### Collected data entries

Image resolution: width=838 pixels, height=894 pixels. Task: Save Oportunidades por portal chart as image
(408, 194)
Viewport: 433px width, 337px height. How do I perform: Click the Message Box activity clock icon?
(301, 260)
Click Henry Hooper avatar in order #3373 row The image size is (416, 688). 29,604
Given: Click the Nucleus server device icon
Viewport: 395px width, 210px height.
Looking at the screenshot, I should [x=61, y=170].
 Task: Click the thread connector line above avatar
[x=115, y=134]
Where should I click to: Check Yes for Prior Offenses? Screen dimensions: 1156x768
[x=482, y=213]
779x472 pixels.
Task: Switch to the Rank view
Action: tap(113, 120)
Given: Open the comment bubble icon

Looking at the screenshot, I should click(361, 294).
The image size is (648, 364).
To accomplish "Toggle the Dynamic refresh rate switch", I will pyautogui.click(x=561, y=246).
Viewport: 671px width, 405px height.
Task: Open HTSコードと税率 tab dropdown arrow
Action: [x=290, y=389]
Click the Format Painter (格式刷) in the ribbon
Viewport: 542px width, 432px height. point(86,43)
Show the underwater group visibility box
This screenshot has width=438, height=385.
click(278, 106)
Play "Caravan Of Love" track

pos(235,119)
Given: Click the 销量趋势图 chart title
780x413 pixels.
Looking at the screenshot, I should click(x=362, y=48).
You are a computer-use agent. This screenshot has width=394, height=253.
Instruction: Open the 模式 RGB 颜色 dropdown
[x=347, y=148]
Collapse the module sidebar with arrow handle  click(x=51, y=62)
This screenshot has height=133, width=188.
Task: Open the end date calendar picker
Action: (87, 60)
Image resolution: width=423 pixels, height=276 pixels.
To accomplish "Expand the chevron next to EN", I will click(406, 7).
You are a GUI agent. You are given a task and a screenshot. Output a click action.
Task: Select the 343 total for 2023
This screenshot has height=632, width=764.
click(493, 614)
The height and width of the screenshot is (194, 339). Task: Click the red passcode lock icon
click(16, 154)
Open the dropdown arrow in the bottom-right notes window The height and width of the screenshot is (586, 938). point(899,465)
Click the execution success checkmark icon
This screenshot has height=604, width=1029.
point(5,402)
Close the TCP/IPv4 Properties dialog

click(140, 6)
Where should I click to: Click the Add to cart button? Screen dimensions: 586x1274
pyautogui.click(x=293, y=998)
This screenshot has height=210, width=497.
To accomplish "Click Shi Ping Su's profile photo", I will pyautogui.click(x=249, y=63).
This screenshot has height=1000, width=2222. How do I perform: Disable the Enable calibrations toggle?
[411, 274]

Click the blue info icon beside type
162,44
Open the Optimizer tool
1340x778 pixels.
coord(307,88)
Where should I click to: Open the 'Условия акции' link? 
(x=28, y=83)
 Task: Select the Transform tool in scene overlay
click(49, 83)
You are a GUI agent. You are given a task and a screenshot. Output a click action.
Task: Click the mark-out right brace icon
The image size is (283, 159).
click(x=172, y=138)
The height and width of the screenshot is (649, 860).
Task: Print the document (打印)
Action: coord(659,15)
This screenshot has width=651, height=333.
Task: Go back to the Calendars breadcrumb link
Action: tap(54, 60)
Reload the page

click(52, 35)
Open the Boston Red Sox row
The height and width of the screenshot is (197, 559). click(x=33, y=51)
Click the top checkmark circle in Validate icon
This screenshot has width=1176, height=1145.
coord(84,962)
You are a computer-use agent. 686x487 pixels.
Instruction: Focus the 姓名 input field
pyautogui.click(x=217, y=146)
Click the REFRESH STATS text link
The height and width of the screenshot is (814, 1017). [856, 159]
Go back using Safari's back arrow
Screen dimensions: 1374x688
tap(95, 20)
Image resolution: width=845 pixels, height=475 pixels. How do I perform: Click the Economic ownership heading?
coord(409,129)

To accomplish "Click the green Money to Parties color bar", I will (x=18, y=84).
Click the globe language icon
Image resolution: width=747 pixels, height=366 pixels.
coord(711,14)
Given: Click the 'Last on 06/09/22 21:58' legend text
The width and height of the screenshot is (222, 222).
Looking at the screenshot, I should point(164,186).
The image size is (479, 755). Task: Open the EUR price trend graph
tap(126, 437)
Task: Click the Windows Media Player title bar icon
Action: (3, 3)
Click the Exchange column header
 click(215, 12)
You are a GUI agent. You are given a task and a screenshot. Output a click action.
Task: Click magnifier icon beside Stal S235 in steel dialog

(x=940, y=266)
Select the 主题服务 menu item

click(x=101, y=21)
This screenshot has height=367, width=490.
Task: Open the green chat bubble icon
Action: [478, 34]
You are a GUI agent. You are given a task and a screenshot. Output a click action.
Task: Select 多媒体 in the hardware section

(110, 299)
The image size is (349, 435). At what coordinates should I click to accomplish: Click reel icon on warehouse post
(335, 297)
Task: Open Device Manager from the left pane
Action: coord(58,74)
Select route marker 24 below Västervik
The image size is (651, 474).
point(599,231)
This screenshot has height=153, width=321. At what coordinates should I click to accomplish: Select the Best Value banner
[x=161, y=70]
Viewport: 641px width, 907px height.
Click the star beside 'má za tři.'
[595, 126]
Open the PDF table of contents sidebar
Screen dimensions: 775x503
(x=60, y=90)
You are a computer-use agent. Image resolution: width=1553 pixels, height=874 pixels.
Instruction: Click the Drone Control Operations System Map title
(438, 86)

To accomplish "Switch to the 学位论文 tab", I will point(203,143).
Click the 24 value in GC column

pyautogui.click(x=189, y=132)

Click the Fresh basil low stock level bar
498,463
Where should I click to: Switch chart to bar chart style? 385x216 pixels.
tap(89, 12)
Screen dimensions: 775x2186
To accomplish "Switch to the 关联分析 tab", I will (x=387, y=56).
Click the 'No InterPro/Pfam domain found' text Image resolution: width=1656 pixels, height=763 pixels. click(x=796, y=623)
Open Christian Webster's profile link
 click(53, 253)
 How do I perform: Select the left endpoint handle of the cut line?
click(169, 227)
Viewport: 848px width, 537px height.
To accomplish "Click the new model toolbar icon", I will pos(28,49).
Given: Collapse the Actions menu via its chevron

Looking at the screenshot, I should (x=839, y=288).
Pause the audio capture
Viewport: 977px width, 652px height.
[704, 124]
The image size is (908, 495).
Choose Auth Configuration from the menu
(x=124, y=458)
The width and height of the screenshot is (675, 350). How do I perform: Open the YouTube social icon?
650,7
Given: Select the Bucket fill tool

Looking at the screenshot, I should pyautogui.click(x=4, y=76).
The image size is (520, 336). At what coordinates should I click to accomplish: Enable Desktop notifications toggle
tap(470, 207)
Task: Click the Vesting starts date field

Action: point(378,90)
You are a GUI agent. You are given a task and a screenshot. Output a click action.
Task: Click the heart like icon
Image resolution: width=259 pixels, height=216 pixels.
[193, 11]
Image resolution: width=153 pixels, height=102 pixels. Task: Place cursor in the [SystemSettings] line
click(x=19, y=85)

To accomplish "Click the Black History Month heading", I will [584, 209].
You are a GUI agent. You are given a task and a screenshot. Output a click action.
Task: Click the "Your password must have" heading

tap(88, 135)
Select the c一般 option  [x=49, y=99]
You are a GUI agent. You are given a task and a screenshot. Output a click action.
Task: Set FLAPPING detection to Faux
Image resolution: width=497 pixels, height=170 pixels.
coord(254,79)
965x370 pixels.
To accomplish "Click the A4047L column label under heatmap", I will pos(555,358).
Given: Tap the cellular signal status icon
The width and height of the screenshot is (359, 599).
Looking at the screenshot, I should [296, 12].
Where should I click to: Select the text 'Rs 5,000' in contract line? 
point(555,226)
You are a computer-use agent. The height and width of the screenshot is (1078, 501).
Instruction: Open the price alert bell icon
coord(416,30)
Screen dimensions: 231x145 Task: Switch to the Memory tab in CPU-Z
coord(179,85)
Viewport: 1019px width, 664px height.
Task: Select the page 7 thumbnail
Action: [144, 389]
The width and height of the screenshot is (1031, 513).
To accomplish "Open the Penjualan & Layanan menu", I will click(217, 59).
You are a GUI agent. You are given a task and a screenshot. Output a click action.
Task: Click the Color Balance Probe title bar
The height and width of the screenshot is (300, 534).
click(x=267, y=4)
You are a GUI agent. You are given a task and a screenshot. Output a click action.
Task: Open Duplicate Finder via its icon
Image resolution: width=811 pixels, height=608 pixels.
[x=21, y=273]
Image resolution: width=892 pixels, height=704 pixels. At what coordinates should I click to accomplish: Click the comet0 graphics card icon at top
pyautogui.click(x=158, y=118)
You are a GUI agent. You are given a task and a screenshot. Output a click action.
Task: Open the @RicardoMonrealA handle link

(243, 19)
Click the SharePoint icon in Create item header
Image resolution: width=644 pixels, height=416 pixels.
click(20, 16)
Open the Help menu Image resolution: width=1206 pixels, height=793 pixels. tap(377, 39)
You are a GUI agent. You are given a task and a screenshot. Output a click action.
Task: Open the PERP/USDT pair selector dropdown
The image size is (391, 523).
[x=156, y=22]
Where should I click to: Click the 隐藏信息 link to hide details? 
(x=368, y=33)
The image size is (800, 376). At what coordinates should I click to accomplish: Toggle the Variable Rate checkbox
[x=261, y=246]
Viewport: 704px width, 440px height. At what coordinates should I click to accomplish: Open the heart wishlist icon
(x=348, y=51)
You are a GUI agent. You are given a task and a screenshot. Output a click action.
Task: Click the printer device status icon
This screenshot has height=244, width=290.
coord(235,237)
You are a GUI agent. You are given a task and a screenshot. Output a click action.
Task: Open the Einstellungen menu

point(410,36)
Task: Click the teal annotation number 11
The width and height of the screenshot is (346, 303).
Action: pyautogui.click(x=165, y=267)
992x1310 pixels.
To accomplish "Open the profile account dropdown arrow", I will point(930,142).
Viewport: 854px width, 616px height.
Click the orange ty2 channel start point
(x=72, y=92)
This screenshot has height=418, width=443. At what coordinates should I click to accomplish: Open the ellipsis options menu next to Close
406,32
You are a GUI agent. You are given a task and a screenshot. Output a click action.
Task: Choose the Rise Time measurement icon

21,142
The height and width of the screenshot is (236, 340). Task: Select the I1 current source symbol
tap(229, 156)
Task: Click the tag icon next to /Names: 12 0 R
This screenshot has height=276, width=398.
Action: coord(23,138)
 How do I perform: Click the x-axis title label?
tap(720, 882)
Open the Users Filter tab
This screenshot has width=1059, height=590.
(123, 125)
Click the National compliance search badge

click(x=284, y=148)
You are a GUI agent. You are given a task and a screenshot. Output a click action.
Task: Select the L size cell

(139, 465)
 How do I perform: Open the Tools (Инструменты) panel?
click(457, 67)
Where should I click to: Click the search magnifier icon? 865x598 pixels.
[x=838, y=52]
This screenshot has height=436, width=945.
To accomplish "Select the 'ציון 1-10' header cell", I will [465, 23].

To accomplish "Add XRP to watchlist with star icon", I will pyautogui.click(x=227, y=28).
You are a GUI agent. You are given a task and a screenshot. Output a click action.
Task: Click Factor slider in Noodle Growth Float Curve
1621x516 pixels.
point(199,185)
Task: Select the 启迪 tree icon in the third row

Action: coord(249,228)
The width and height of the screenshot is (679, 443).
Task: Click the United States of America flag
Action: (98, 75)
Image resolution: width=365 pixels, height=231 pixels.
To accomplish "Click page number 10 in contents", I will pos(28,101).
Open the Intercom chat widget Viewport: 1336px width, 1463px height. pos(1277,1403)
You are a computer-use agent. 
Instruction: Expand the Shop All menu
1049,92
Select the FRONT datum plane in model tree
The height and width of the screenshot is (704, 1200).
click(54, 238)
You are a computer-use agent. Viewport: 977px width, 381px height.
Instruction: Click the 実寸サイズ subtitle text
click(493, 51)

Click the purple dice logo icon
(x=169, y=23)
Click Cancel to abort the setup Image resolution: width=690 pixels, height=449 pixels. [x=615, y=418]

### To do
Across the entries, tally every line that contains the word "status" and report the sum by itself.

### Solution for this exercise
2